10 Julho 2015
"Quando visitei o Chile poucas semanas após o lançamento da edição espanhola da biografia que escrevi do Papa Francisco, esforcei-me em responder a esta mesma pergunta em várias entrevistas que concedi: O que o papa está fazendo?", escreve Austen Ivereigh, autor do livro “The Great Reformer: Francisco and the Making of a Radical Pope” (Ed. Henry Holt), em artigo publicado pelo National Catholic Reporter, 07-07-2015. A tradução é de Isaque Gomes Correa.
Eis o artigo.
De volta à América Latina, seu continente de origem, o Papa Francisco está evangelizando a partir das periferias, desafiando o mundo a partir do ponto de vista do desprivilegiados e marginalizados.
No entanto, para uma pequena diocese a 800 km da capital chilena, Santiago, os gestos e as palavras do papa soam meio incoerentes. Os sacerdotes e leigos de Osorno – remota cidade não muito longe de Puerto Montt – continuam relutantes em criticar abertamente Francisco, preferindo acreditar que ele fora mal assessorado.

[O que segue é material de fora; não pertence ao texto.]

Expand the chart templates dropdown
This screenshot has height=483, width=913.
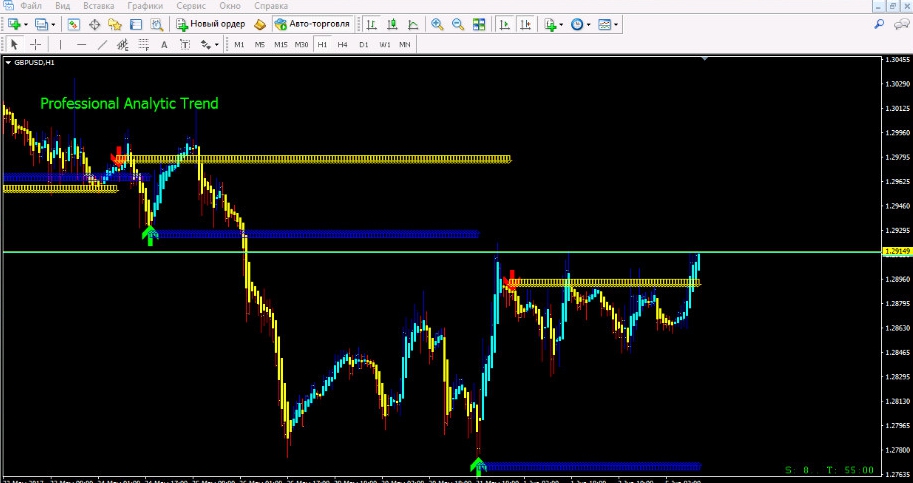coord(618,24)
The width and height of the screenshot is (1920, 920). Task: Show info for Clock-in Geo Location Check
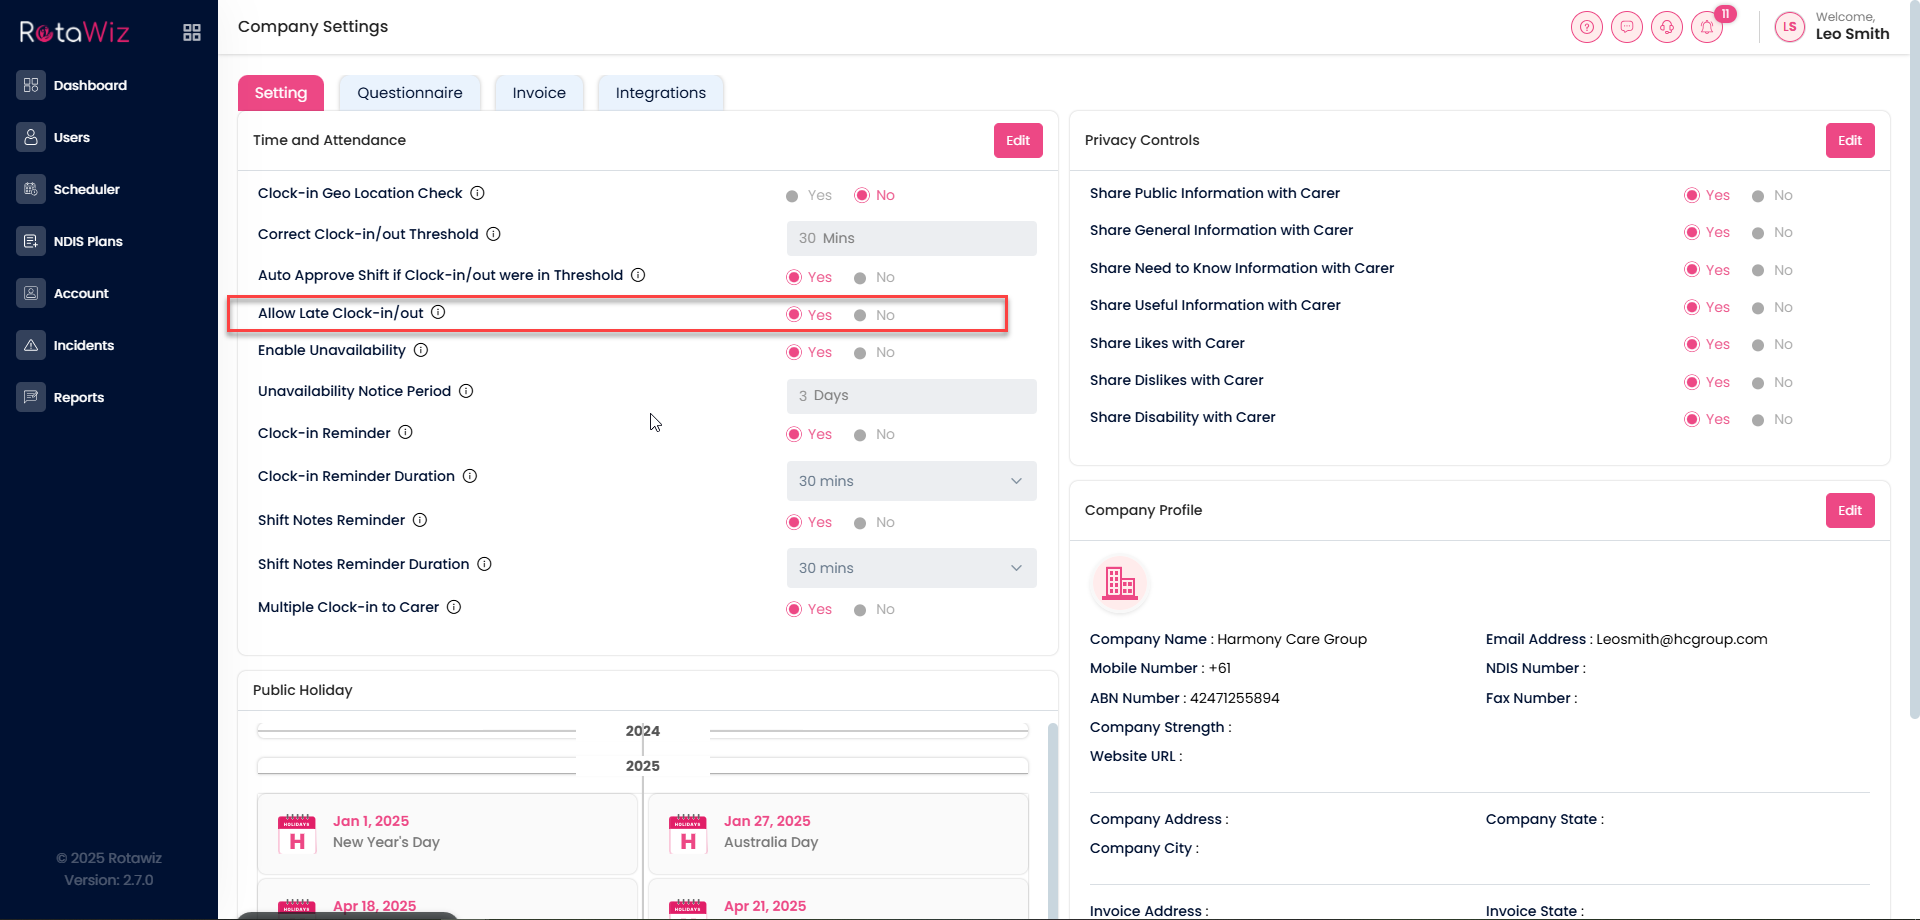coord(477,193)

Porém, não há dúvidas de que estão com raiva e perplexos com a forma como a sua Igreja local ficou prejudicada após a nomeação do atual bispo, e porque o apelo que eles vêm fazendo tem sido completamente ignorado.

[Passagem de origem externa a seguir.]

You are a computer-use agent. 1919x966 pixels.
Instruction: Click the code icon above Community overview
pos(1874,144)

Nesta semana, três delegados da Organização dos Leigos da diocese, que tem apenas 23 paróquias, estão viajando para Santa Cruz, na Bolívia, na esperança de apresentar uma carta ao Papa Francisco durante o Encontro Mundial dos Movimentos Populares, onde Francisco deve discursar na quinta-feira.

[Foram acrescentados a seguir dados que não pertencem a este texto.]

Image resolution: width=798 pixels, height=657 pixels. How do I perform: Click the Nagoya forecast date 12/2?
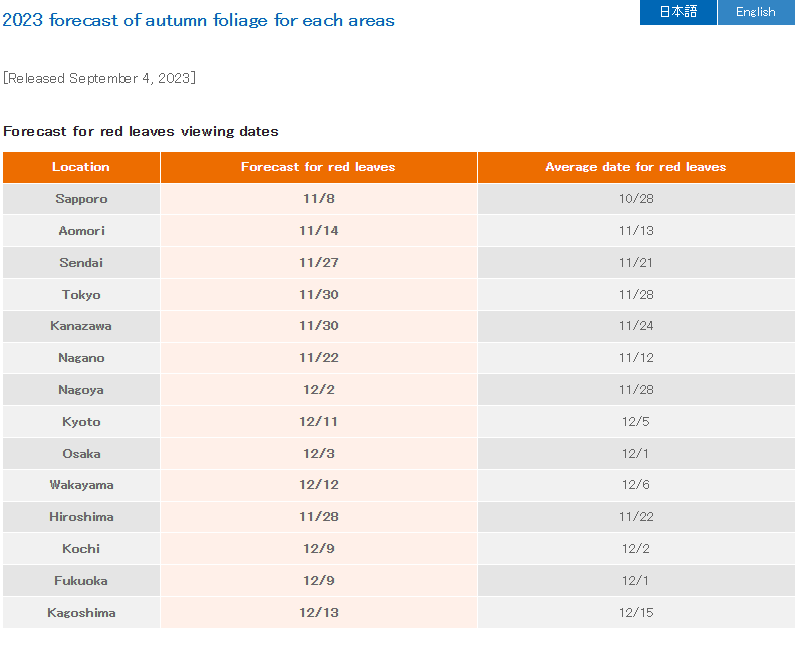pos(318,390)
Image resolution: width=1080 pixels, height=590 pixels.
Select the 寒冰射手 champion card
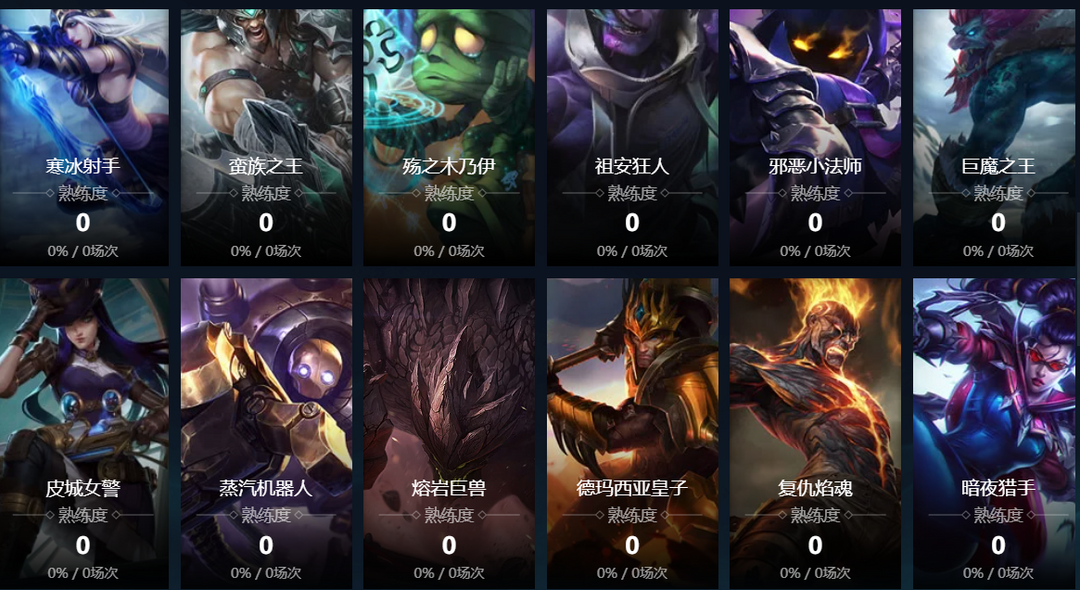coord(84,137)
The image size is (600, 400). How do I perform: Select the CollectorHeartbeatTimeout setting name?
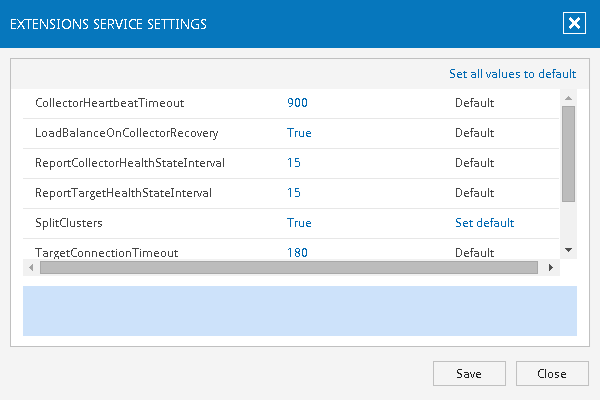109,103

Inúmeros paroquianos vêm protestando desde janeiro deste ano, quando ficou claro que o Vaticano iria continuar com a instalação de Juan Barros Madrid como o novo bispo de Osorno, movimento que desagradou tanto os demais bispos do país quanto o clero e os leigos da própria diocese.
A raiva dos diocesans ficou explicitamente manifesta durante a posse de Barros, em 21 de março, depois de semanas de vigílias à luz de velas e protestos. As cenas na catedral naquele dia eram chocantes: os membros da congregação gritavam entre si pelos corredores; manifestantes com balões pretos vaiavam e empurravam o novo bispo, que foi forçado a reduzir a duração da missa. Depois, houve dúvidas sobre se a Eucaristia tinha sido validamente celebrada.
A maioria dos bispos chilenos se afastou do evento – algo inédito numa missa de instalação de um bispo –, incluindo os seus dois cardeais.
Quando visitei o Chile poucas semanas após o lançamento da edição espanhola da biografia que escrevi do Papa Francisco, esforcei-me em responder a esta mesma pergunta em várias entrevistas que concedi: O que o papa está fazendo?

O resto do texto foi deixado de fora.